WHAT TO WORK ON.
Set down a word-for-word copy of the data below, limited to the lines from the first through the line with "Given: Bookmark this page with the star icon".

━━━━━━

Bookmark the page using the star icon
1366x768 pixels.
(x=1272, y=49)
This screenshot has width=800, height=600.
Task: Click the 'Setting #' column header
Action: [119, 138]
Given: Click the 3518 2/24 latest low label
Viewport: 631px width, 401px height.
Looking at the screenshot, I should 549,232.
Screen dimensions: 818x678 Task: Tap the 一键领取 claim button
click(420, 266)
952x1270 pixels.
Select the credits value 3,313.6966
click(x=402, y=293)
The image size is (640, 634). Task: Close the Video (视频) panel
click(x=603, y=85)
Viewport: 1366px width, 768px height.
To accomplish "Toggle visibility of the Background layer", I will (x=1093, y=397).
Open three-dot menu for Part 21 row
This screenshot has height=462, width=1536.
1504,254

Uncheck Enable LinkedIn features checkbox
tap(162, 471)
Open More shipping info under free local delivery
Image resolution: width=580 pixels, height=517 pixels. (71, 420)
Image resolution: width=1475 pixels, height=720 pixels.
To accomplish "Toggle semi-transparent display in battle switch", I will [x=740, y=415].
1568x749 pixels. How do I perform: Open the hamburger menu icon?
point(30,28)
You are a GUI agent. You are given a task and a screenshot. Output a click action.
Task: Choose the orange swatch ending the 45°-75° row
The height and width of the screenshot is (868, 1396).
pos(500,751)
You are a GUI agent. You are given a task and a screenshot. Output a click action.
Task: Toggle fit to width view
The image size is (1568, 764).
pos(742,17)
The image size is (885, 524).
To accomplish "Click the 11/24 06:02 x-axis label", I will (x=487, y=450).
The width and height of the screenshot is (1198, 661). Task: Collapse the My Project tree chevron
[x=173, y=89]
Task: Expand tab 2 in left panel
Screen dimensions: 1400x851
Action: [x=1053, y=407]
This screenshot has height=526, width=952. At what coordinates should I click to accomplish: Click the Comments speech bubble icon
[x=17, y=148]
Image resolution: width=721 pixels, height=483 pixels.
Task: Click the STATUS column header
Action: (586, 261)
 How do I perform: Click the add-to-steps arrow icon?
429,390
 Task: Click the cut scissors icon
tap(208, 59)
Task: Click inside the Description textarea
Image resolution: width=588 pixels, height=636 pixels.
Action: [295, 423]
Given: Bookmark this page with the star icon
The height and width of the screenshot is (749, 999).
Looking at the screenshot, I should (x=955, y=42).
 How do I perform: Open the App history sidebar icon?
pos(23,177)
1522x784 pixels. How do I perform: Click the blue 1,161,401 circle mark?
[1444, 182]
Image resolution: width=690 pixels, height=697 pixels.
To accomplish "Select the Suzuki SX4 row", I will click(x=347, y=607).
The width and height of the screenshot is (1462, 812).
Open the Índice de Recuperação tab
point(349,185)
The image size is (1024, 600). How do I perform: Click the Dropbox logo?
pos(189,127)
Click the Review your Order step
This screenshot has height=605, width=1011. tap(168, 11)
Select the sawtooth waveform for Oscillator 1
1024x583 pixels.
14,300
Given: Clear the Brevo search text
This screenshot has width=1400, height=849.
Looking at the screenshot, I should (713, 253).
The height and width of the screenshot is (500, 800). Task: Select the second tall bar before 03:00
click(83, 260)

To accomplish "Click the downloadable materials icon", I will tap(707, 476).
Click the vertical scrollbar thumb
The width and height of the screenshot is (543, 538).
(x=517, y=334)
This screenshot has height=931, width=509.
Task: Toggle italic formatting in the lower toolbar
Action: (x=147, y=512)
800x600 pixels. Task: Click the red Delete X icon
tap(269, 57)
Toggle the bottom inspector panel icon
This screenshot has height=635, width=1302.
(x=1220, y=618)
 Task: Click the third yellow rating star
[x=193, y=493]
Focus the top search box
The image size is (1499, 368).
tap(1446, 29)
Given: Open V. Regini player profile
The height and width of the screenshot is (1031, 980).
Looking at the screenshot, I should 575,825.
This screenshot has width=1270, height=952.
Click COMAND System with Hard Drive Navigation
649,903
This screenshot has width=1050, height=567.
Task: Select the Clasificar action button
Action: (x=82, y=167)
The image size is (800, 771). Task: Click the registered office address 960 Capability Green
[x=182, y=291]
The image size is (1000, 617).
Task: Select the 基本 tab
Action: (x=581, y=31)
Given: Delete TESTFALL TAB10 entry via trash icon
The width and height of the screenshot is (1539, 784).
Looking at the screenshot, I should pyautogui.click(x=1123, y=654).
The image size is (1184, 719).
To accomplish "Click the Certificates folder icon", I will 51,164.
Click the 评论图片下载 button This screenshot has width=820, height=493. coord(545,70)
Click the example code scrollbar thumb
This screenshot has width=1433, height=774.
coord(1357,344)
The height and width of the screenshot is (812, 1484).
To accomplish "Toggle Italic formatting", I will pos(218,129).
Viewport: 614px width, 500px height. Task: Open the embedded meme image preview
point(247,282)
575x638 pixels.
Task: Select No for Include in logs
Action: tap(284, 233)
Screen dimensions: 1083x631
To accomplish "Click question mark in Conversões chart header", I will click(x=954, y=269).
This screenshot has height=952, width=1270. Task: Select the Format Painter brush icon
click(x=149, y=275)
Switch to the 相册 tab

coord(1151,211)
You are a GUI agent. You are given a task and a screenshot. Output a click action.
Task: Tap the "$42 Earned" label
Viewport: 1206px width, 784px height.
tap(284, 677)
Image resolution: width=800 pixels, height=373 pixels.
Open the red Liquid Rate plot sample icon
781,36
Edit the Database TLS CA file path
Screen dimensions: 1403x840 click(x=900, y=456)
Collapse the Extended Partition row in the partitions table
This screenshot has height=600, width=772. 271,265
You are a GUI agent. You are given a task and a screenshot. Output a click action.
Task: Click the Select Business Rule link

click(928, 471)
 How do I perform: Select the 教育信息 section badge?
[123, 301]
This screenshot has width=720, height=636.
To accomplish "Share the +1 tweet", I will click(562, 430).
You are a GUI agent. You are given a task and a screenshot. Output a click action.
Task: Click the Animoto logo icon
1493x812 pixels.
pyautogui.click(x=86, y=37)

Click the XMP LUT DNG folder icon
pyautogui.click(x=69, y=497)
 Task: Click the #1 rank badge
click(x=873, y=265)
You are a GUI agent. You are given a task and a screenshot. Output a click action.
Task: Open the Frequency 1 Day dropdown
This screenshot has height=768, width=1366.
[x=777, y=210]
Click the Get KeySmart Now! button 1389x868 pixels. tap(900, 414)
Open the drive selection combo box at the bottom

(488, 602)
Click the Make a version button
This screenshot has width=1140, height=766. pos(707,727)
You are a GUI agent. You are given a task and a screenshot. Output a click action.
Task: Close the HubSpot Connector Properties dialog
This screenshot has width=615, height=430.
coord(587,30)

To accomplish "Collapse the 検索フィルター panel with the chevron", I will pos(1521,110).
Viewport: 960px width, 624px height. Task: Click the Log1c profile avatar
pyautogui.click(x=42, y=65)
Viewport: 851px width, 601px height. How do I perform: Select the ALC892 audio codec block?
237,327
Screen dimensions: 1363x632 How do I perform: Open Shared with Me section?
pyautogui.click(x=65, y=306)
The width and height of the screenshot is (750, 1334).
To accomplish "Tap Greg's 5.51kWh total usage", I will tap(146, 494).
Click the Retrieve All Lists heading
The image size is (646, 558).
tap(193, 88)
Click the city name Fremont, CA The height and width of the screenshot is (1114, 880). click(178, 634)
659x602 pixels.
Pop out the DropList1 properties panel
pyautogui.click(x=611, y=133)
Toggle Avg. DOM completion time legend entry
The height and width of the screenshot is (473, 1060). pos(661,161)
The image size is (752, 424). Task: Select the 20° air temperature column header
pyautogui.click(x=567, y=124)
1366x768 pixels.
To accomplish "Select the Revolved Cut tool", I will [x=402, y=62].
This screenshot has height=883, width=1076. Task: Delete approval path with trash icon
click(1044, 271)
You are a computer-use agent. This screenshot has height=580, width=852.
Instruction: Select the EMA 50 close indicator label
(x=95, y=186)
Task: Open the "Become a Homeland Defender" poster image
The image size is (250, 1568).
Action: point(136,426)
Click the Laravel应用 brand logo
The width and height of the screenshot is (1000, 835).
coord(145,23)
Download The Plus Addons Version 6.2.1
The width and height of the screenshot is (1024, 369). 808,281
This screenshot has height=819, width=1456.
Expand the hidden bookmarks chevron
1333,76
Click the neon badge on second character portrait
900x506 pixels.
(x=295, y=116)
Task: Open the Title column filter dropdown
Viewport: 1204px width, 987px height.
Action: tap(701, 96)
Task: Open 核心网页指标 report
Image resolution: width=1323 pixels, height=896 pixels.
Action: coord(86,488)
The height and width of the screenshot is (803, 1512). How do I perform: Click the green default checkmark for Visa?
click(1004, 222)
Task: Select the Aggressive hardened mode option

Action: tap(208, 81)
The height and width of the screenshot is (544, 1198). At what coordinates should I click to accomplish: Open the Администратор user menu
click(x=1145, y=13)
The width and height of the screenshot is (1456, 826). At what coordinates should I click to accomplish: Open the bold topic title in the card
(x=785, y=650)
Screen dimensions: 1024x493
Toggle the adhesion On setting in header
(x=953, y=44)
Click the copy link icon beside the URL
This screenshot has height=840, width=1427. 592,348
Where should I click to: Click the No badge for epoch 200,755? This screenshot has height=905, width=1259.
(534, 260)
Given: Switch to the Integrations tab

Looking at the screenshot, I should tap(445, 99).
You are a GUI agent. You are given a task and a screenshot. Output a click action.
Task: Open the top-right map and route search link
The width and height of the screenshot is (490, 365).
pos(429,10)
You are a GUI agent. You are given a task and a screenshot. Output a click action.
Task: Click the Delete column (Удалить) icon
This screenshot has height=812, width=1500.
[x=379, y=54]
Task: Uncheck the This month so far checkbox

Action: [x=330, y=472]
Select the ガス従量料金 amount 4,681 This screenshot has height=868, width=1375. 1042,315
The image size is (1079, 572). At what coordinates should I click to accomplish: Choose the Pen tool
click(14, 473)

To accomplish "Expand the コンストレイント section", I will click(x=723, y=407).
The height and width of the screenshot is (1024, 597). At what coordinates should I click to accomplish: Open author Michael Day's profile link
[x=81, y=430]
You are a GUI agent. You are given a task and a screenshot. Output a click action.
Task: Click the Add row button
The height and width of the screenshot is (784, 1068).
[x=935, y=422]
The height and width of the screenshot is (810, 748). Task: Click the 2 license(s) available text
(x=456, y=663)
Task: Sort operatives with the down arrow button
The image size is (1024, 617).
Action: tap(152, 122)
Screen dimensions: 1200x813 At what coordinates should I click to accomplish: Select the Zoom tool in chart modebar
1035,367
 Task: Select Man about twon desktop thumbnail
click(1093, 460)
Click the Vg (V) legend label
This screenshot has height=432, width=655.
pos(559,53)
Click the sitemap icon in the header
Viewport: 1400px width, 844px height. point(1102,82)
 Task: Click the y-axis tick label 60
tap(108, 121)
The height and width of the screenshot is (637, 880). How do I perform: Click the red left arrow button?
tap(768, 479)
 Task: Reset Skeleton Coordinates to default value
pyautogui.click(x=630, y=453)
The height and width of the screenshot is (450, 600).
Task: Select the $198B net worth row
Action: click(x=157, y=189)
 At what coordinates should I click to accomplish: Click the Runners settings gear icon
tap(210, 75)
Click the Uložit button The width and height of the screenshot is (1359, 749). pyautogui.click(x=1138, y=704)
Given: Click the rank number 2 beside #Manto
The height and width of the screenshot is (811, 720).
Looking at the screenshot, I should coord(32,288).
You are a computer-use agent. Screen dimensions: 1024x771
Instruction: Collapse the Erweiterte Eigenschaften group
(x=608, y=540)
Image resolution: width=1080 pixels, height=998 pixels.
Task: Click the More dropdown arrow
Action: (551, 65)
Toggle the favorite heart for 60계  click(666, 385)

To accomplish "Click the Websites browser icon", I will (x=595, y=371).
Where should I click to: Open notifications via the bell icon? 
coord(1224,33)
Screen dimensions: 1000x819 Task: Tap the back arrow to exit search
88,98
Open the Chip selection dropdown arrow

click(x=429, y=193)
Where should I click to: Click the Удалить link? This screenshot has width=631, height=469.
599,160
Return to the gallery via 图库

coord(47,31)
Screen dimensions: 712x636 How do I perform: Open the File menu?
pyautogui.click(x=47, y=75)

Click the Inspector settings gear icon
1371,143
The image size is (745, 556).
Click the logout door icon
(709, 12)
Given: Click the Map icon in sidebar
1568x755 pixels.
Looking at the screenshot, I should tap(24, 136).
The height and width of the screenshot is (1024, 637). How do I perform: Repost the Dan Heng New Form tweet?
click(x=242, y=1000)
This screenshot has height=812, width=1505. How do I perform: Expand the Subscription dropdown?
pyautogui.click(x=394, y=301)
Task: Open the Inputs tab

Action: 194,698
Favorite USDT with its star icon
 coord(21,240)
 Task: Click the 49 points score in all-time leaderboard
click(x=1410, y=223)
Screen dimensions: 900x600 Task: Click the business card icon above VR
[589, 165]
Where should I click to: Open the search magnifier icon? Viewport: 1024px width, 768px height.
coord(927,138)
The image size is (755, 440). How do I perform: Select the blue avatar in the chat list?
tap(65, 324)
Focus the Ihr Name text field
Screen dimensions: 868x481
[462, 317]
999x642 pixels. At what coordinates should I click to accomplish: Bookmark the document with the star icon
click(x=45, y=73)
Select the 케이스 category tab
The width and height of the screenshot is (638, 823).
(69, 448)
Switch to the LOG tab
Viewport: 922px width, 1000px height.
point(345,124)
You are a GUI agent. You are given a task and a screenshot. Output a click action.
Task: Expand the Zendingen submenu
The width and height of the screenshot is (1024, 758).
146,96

━━━━━━

REPLY TO THE EXERCISE.
Bookmark the page using the star icon
1366x768 pixels.
(x=1272, y=49)
This screenshot has width=800, height=600.
Task: Click the 'Setting #' column header
Action: [119, 138]
Given: Click the 3518 2/24 latest low label
Viewport: 631px width, 401px height.
Looking at the screenshot, I should 549,232.
Screen dimensions: 818x678 Task: Tap the 一键领取 claim button
click(420, 266)
952x1270 pixels.
Select the credits value 3,313.6966
click(x=402, y=293)
The image size is (640, 634). Task: Close the Video (视频) panel
click(x=603, y=85)
Viewport: 1366px width, 768px height.
To accomplish "Toggle visibility of the Background layer", I will (x=1093, y=397).
Open three-dot menu for Part 21 row
This screenshot has height=462, width=1536.
1504,254

Uncheck Enable LinkedIn features checkbox
tap(162, 471)
Open More shipping info under free local delivery
Image resolution: width=580 pixels, height=517 pixels. (71, 420)
Image resolution: width=1475 pixels, height=720 pixels.
To accomplish "Toggle semi-transparent display in battle switch", I will [x=740, y=415].
1568x749 pixels. How do I perform: Open the hamburger menu icon?
point(30,28)
You are a GUI agent. You are given a task and a screenshot. Output a click action.
Task: Choose the orange swatch ending the 45°-75° row
The height and width of the screenshot is (868, 1396).
pos(500,751)
You are a GUI agent. You are given a task and a screenshot. Output a click action.
Task: Toggle fit to width view
The image size is (1568, 764).
pos(742,17)
The image size is (885, 524).
To accomplish "Click the 11/24 06:02 x-axis label", I will (x=487, y=450).
The width and height of the screenshot is (1198, 661). Task: Collapse the My Project tree chevron
[x=173, y=89]
Task: Expand tab 2 in left panel
Screen dimensions: 1400x851
Action: [x=1053, y=407]
This screenshot has height=526, width=952. At what coordinates should I click to accomplish: Click the Comments speech bubble icon
[x=17, y=148]
Image resolution: width=721 pixels, height=483 pixels.
Task: Click the STATUS column header
Action: (586, 261)
 How do I perform: Click the add-to-steps arrow icon?
429,390
 Task: Click the cut scissors icon
tap(208, 59)
Task: Click inside the Description textarea
Image resolution: width=588 pixels, height=636 pixels.
Action: [295, 423]
Given: Bookmark this page with the star icon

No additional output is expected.